The biology of sleep is a fascinating subject. The author of the text starts the discussion of sleep with a fact stating that humans spend as much as 1/3 of their lives sleeping. As we determined in our last discussion section, unfortunately, many college students are deprived of this mysterious, yet wonderful phenomenon. However, do we really understand the long term effects of sleep deprivation? What is the significance of sleep?
We know short term effects include drowsiness, trouble concentrating, and a possibility of increased vulnerability to irritation and frustration. However, are there long term consequences? In the text it states different ideas as to why sleep is so critical.

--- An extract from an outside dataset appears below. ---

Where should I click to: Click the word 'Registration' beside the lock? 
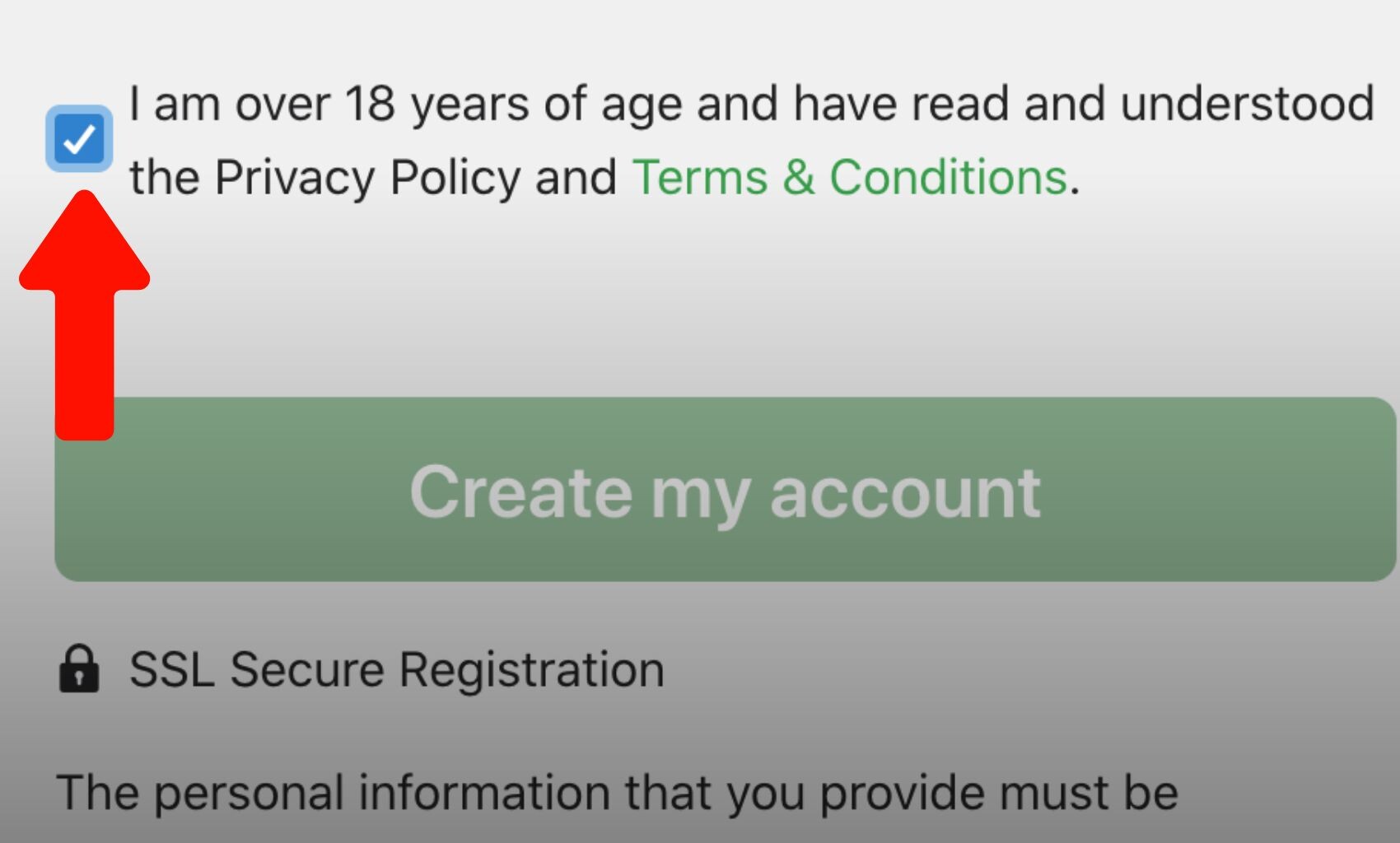532,670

It may be for memory consolidation, important for the immune system, or merely a conservation of energy. Yet, if the purpose of sleep is to help with a basic biological function, why do we dream?
Probably one of the most mysterious yet intriguing topics is dreaming. Why do we remember some and forget others? Do they have meaning in our everyday conscious lives? Is it possible to control our dreams? Or make conclusions from them?

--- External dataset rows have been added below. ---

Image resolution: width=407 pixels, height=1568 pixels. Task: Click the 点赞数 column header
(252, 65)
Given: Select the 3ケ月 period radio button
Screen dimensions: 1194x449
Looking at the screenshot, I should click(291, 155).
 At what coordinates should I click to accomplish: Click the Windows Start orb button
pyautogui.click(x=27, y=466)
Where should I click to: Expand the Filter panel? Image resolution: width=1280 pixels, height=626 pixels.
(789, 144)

So far, it doesn't seem that any type of dream analysis is commonly accepted by the scientific community. Yet, there is research on dreaming. Research is being more accessible because of technology such as EEG and fMRIs. We are able to determine the electrical activity in the brain and see differences in brain waves. It has been determined that the area of the brain most active during dreaming is also the area that controls emotion. (There are still other areas of the brain associated with dreaming.) Yet, even with today's technology we have much to discover. However, the good news is that today people are less likely to make conclusions similar to ancient societies in which dreams were viewed as prophetic messages.